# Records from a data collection
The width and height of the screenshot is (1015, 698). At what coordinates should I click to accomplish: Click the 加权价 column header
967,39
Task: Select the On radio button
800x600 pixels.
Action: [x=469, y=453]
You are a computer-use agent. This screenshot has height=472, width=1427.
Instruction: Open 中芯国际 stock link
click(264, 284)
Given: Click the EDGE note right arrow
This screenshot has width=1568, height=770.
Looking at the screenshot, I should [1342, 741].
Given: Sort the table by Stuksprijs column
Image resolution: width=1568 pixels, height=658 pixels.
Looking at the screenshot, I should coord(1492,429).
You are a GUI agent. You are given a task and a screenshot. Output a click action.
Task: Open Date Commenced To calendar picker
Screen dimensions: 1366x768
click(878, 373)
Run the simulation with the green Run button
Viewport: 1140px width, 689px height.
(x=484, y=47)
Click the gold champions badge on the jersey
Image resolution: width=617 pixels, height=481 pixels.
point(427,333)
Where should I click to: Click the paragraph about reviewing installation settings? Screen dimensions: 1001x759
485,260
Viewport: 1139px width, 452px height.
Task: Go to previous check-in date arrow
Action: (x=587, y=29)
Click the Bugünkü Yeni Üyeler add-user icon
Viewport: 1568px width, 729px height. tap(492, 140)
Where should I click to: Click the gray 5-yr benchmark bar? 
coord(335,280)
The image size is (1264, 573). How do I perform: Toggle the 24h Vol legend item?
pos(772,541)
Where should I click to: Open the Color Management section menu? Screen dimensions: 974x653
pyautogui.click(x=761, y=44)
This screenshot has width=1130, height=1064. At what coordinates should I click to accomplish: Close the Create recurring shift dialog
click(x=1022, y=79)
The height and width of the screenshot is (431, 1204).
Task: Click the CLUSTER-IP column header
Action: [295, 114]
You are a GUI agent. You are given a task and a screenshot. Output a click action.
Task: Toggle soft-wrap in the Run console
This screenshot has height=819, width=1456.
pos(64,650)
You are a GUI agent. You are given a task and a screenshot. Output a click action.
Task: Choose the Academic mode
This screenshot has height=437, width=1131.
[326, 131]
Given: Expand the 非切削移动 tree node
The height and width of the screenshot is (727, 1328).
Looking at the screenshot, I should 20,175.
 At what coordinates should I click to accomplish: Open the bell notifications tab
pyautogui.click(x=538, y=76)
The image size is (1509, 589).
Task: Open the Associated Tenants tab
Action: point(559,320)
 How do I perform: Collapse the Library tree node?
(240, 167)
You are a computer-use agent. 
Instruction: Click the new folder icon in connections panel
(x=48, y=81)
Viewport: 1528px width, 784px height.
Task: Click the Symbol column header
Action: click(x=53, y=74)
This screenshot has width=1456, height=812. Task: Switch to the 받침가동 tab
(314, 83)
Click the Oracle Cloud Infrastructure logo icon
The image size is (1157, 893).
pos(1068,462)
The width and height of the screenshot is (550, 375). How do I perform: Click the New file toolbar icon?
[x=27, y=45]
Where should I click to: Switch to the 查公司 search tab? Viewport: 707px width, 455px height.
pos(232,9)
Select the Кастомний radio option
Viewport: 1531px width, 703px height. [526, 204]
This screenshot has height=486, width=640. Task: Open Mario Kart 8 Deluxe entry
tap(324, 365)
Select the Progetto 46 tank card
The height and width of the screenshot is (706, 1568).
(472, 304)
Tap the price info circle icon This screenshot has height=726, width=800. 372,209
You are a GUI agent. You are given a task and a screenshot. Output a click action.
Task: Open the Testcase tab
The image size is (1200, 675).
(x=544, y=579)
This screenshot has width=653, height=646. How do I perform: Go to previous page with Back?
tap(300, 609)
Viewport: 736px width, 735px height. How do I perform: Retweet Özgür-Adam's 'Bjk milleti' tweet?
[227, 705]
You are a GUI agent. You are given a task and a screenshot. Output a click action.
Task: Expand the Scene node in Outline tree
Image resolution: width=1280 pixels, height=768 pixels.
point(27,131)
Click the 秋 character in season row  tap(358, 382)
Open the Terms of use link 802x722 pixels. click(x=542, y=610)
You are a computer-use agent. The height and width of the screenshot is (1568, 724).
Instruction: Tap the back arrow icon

# What the exercise asks
An exact repetition of the data above is all that is needed.

# Written response
The width and height of the screenshot is (1015, 698). At what coordinates should I click to accomplish: Click the 加权价 column header
967,39
Task: Select the On radio button
800x600 pixels.
Action: [x=469, y=453]
You are a computer-use agent. This screenshot has height=472, width=1427.
Instruction: Open 中芯国际 stock link
click(264, 284)
Given: Click the EDGE note right arrow
This screenshot has width=1568, height=770.
Looking at the screenshot, I should [1342, 741].
Given: Sort the table by Stuksprijs column
Image resolution: width=1568 pixels, height=658 pixels.
Looking at the screenshot, I should coord(1492,429).
You are a GUI agent. You are given a task and a screenshot. Output a click action.
Task: Open Date Commenced To calendar picker
Screen dimensions: 1366x768
click(878, 373)
Run the simulation with the green Run button
Viewport: 1140px width, 689px height.
(x=484, y=47)
Click the gold champions badge on the jersey
Image resolution: width=617 pixels, height=481 pixels.
point(427,333)
Where should I click to: Click the paragraph about reviewing installation settings? Screen dimensions: 1001x759
485,260
Viewport: 1139px width, 452px height.
Task: Go to previous check-in date arrow
Action: (x=587, y=29)
Click the Bugünkü Yeni Üyeler add-user icon
Viewport: 1568px width, 729px height. tap(492, 140)
Where should I click to: Click the gray 5-yr benchmark bar? 
coord(335,280)
The image size is (1264, 573). How do I perform: Toggle the 24h Vol legend item?
pos(772,541)
Where should I click to: Open the Color Management section menu? Screen dimensions: 974x653
pyautogui.click(x=761, y=44)
This screenshot has width=1130, height=1064. At what coordinates should I click to accomplish: Close the Create recurring shift dialog
click(x=1022, y=79)
The height and width of the screenshot is (431, 1204).
Task: Click the CLUSTER-IP column header
Action: [295, 114]
You are a GUI agent. You are given a task and a screenshot. Output a click action.
Task: Toggle soft-wrap in the Run console
This screenshot has height=819, width=1456.
pos(64,650)
You are a GUI agent. You are given a task and a screenshot. Output a click action.
Task: Choose the Academic mode
This screenshot has height=437, width=1131.
[326, 131]
Given: Expand the 非切削移动 tree node
The height and width of the screenshot is (727, 1328).
Looking at the screenshot, I should 20,175.
 At what coordinates should I click to accomplish: Open the bell notifications tab
pyautogui.click(x=538, y=76)
The image size is (1509, 589).
Task: Open the Associated Tenants tab
Action: point(559,320)
 How do I perform: Collapse the Library tree node?
(240, 167)
You are a computer-use agent. 
Instruction: Click the new folder icon in connections panel
(x=48, y=81)
Viewport: 1528px width, 784px height.
Task: Click the Symbol column header
Action: click(x=53, y=74)
This screenshot has width=1456, height=812. Task: Switch to the 받침가동 tab
(314, 83)
Click the Oracle Cloud Infrastructure logo icon
The image size is (1157, 893).
pos(1068,462)
The width and height of the screenshot is (550, 375). How do I perform: Click the New file toolbar icon?
[x=27, y=45]
Where should I click to: Switch to the 查公司 search tab? Viewport: 707px width, 455px height.
pos(232,9)
Select the Кастомний radio option
Viewport: 1531px width, 703px height. [526, 204]
This screenshot has height=486, width=640. Task: Open Mario Kart 8 Deluxe entry
tap(324, 365)
Select the Progetto 46 tank card
The height and width of the screenshot is (706, 1568).
(472, 304)
Tap the price info circle icon This screenshot has height=726, width=800. 372,209
You are a GUI agent. You are given a task and a screenshot. Output a click action.
Task: Open the Testcase tab
The image size is (1200, 675).
(x=544, y=579)
This screenshot has width=653, height=646. How do I perform: Go to previous page with Back?
tap(300, 609)
Viewport: 736px width, 735px height. How do I perform: Retweet Özgür-Adam's 'Bjk milleti' tweet?
[227, 705]
You are a GUI agent. You are given a task and a screenshot. Output a click action.
Task: Expand the Scene node in Outline tree
Image resolution: width=1280 pixels, height=768 pixels.
point(27,131)
Click the 秋 character in season row  tap(358, 382)
Open the Terms of use link 802x722 pixels. click(x=542, y=610)
You are a computer-use agent. The height and width of the screenshot is (1568, 724).
Instruction: Tap the back arrow icon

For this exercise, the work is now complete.